Under the two parties’ current lease agreement — adopted in September 2011 and revised two years later — the port already has the right to access the parcel to build a $38 million grade-separated rail entrance to move cargo into and out of the port more efficiently.
At issue is how much the port should pay Pacific Coast Shredding, which has raised concerns about the port’s handling of the matter, for the inconvenience.
Both parties have been unable to agree on a price. As a result, they’re bound by the lease agreement to kick the compensation question to a neutral judicial proceeding under eminent domain. The port has until Friday to launch that process. The commissioners’ action Tuesday prepares the port to do so.
The port prefers to avoid the condemnation process, said Theresa Wagner, the port’s communications manager. But lease terms require it to be ready to do that. The two parties remain in negotiations, she said. “Our hope is that we won’t need to condemn.”
Joe King, a spokesman for Pacific Coast Shredding, said Tuesday the commissioners’ decision was unnecessary. The Jan. 31 deadline could have been extended to allow more time for negotiations, he said, to avoid an eminent domain action.
“We could have moved that date out,” King said. “We’re just disappointed that commissioners (are) being heavy-handed. Condemnation is a very serious thing.”
‘The crown jewel’
Port administrators say the port is following state guidelines in acquiring the property at Pacific Coast Shredding to construct a new rail entrance as part of its larger $275 million West Vancouver Freight Access project.
The company, a port tenant since 1997, breaks down hundreds of thousands of tons of recycled scrap metal for shipment overseas. The metal processor’s parent is Metro Metals Northwest Inc., which operates in Vancouver and Portland.
During Tuesday’s public hearing, Curtis Shuck, the port’s director of economic development and facilities, said Pacific Coast Shredding “continues to work closely” with the port to move through the land-acquisition process.
Cager Clabaugh, president of the International Longshore and Warehouse Union Local 4 in Vancouver, told commissioners the company represents “a lot of our work right now” and that he doesn’t want to see it hurt by the port’s action.
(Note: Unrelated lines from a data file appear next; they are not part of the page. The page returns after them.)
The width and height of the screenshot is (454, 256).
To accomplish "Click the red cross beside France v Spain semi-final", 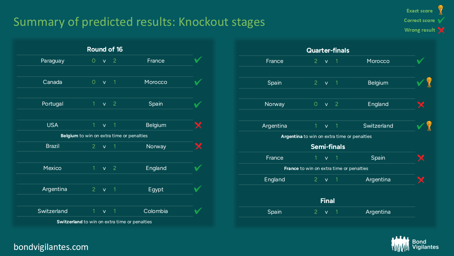I will click(x=421, y=158).
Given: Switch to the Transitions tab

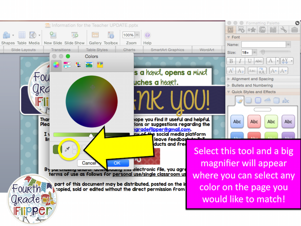Looking at the screenshot, I should [61, 50].
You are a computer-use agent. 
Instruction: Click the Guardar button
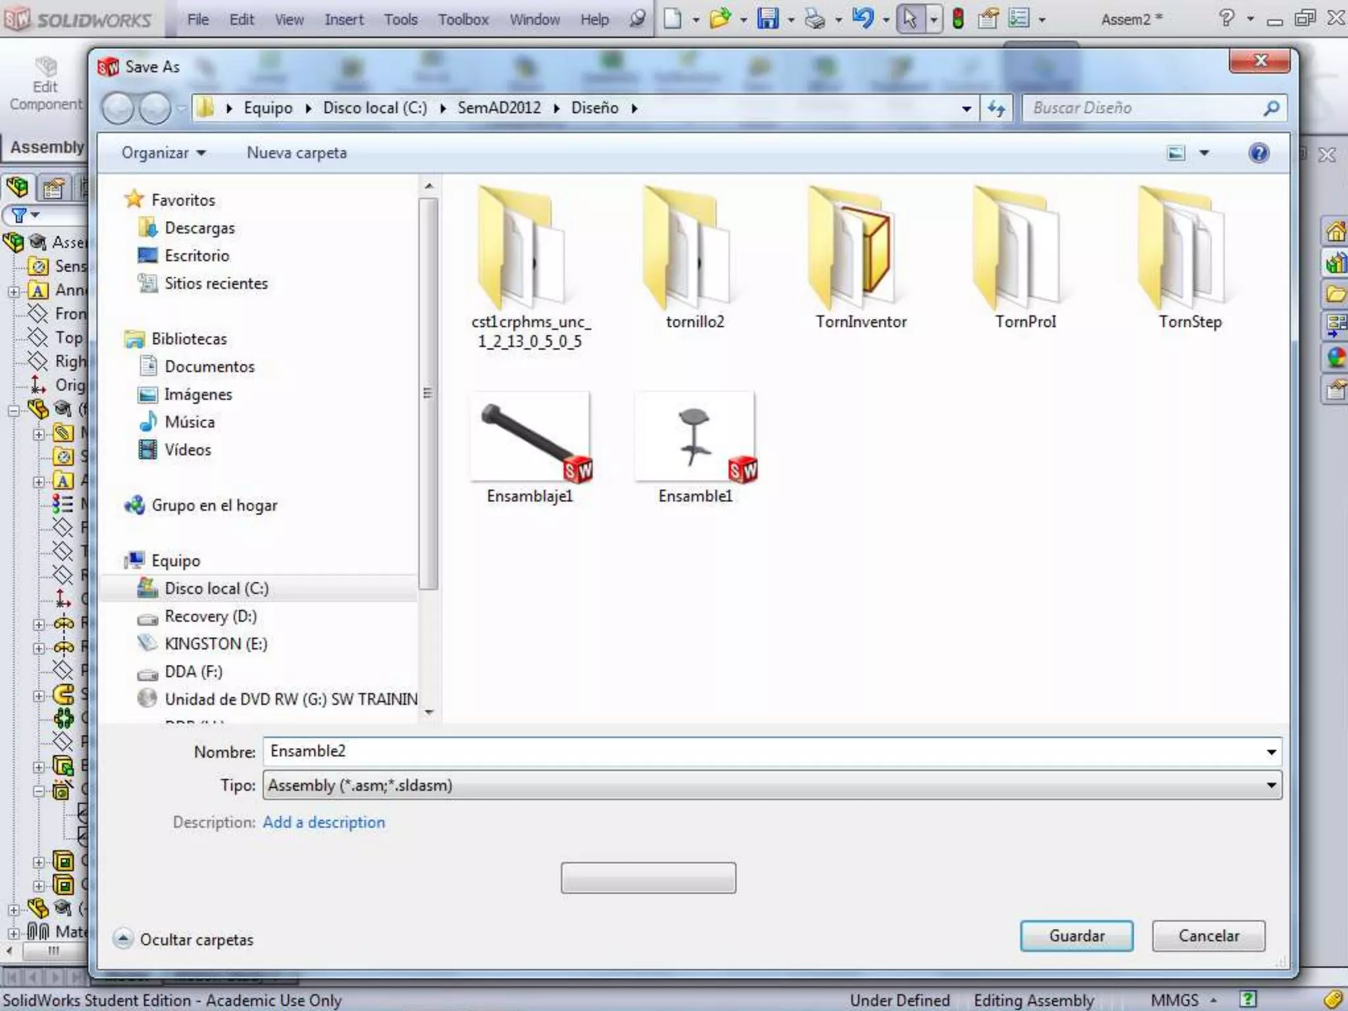point(1076,935)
“I don’t want you to run off (Pacific Coast Shredding),” Clabaugh said.
Commissioners and port administrators say that’s not what’s happening.
While eminent domain may raise red flags in the public’s mind, said Commissioner Jerry Oliver, the port’s action is part of the agreement “the parties entered into.” And the port’s decision to prepare for a third party to decide the compensation matter “does not preclude ongoing dialogue and negotiations” between the two parties, he said.
“It’s a tool in the toolbox,” added Commissioner Brian Wolfe.
The port has called its planned $38 million rail entrance — for which it needs the piece of property at Pacific Coast Shredding — “the crown jewel” of its $275 million rail-expansion project. The rail entrance is intended to eliminate a chokepoint on the regional rail system and to reduce congestion by as much as 40 percent.
In a news release in August 2013, the port said the rail entrance, which is being built in four phases, is expected to wrap up in 2015.
The larger West Vancouver Freight Access project aims to speed freight and to attract more private-sector investment and jobs. The project is roughly 50 percent complete.
King said Pacific Coast Shredding understands the importance of the rail project. “We think it’s a good thing for the port to do the rail,” he said. “It doesn’t necessarily benefit us.”